New Drug Application submitted for belumosudil to FDA

A submission of a New Drug Application (NDA) to the U.S. Food and Drug Administration (FDA) was made for the Rho-associated coiled coil kinase 2 (ROCK2) inhibitor belumosudil (KD025) for the treatment of patients with chronic graft-versus−host disease (cGvHD). The NDA will be reviewed under the Real-Time Oncology Review pilot program.¹ The FDA has previously granted belumosudil a Breakthrough Therapy designation for patients with relapsed/refractory cGvHD, which was reported on by the GvHD Hub and can be found here.
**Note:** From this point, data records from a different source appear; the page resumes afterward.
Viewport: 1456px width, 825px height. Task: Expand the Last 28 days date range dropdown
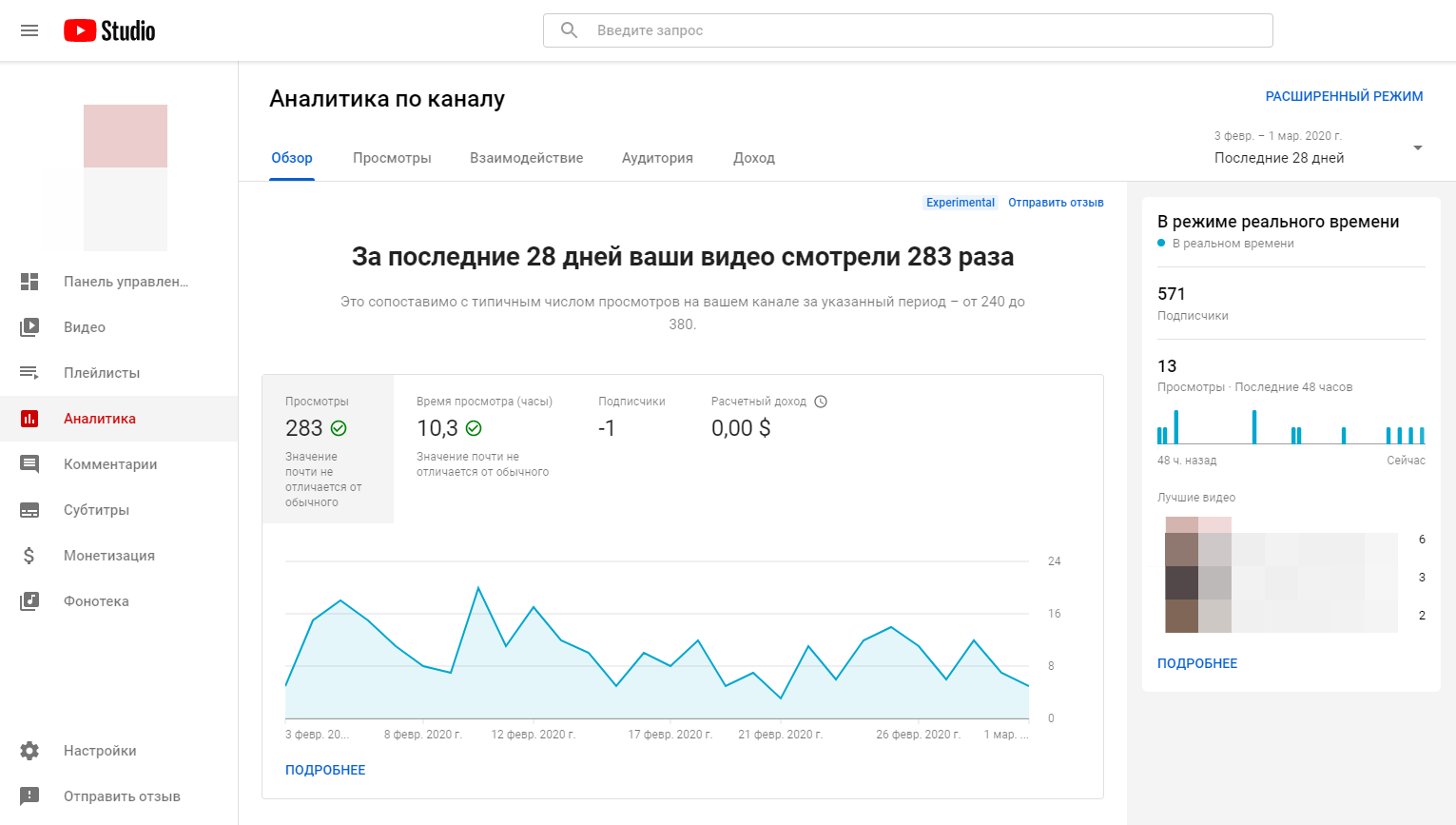pyautogui.click(x=1417, y=148)
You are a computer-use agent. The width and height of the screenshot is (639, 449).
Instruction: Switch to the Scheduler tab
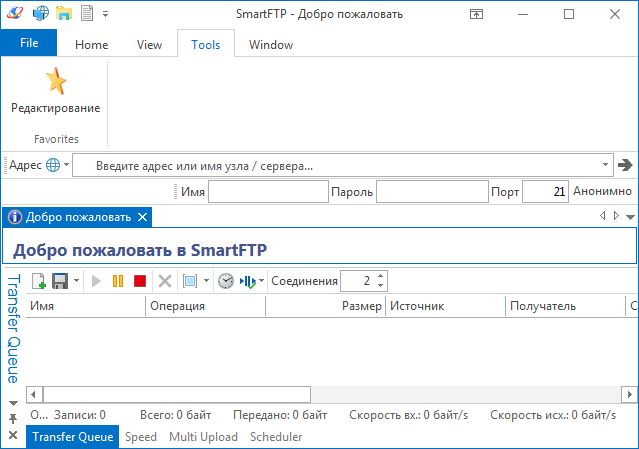coord(275,437)
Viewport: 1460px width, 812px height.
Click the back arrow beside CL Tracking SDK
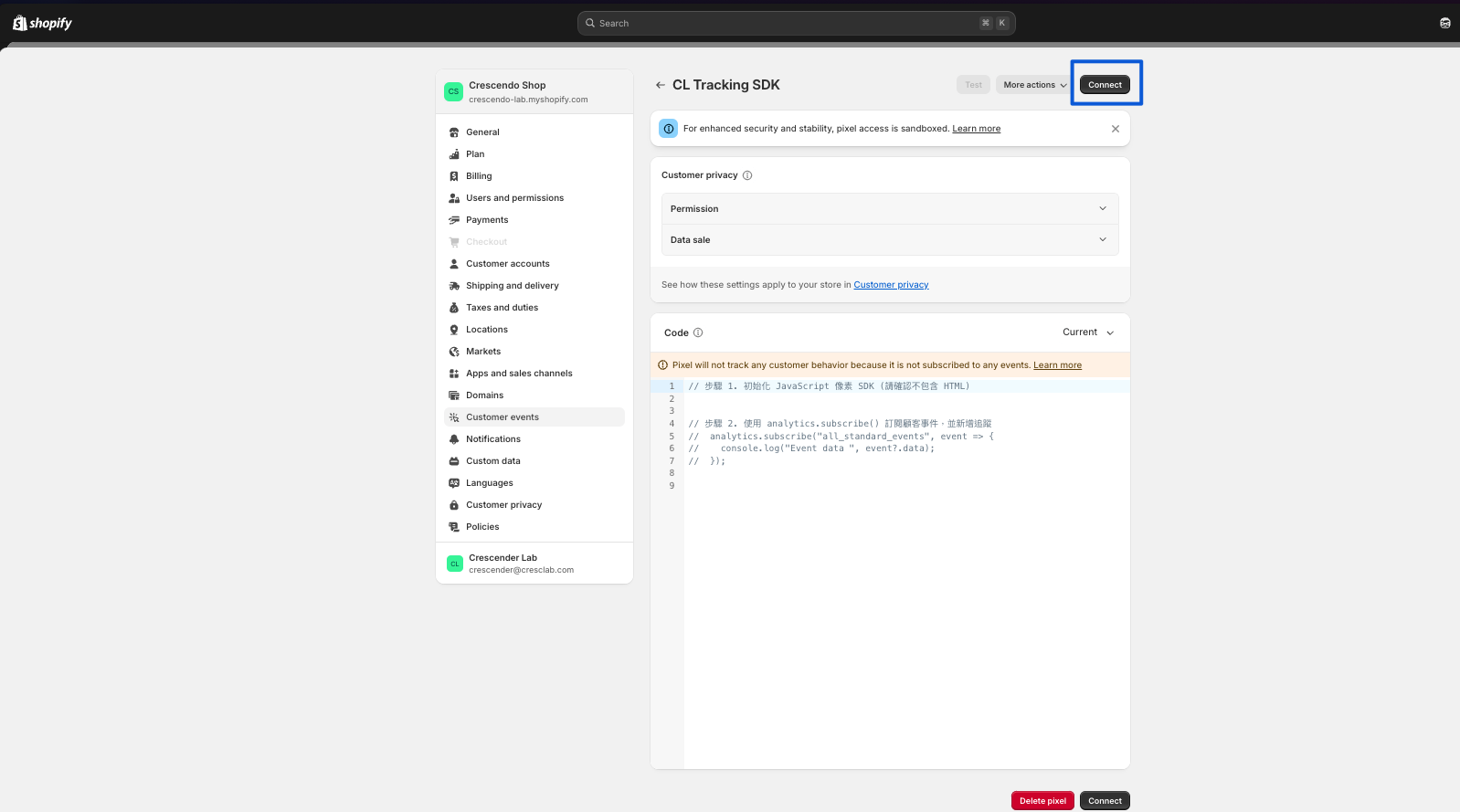[660, 85]
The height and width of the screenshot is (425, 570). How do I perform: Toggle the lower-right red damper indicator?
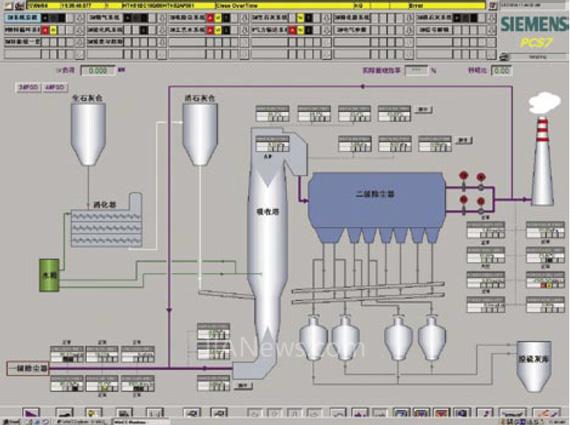[x=481, y=201]
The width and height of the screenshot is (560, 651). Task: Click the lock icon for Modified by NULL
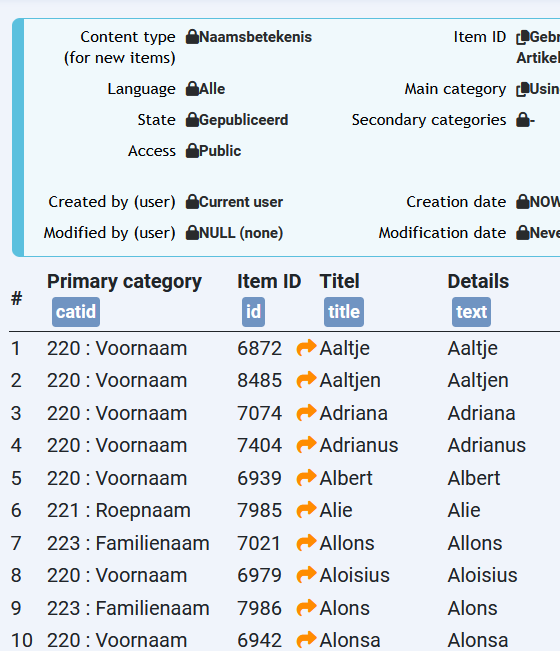tap(192, 233)
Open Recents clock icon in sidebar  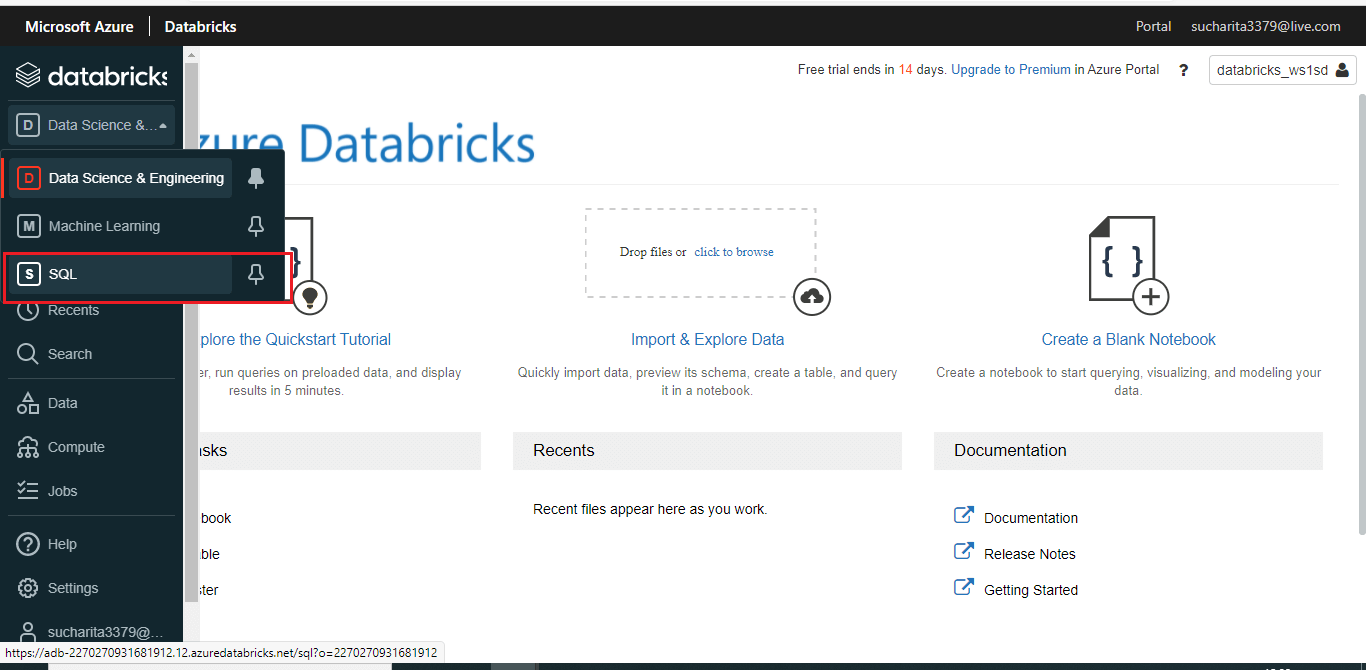tap(28, 310)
This submission comes after the results of the ROCKstar phase II trial (NCT03640481), in which 132 patients, who had received ≥ 2 lines of prior therapies were treated with 200 mg of belumosudil, either once or twice daily. The primary endpoint was overall response rate. At 6 months, overall response rates of 73% and 74% were achieved in the single- and double-daily dose groups, respectively, and responses were maintained for ≥ 20 weeks in 49% of responders. No unexpected adverse events were witnessed; common severe adverse events consistied of dyspnea, GGT increase, hyperglycemia, anemia, and lung infections. The GvHD Hub reported on the positive topline results from this trial earlier this year, and these can be found here.

Belumosudil is a ROCK2-specific inhibitor that binds to and inhibits the serine/threonine kinase activity. This results in inhibition of ROCK2-mediated signaling pathways and effects the inflammatory cell responses.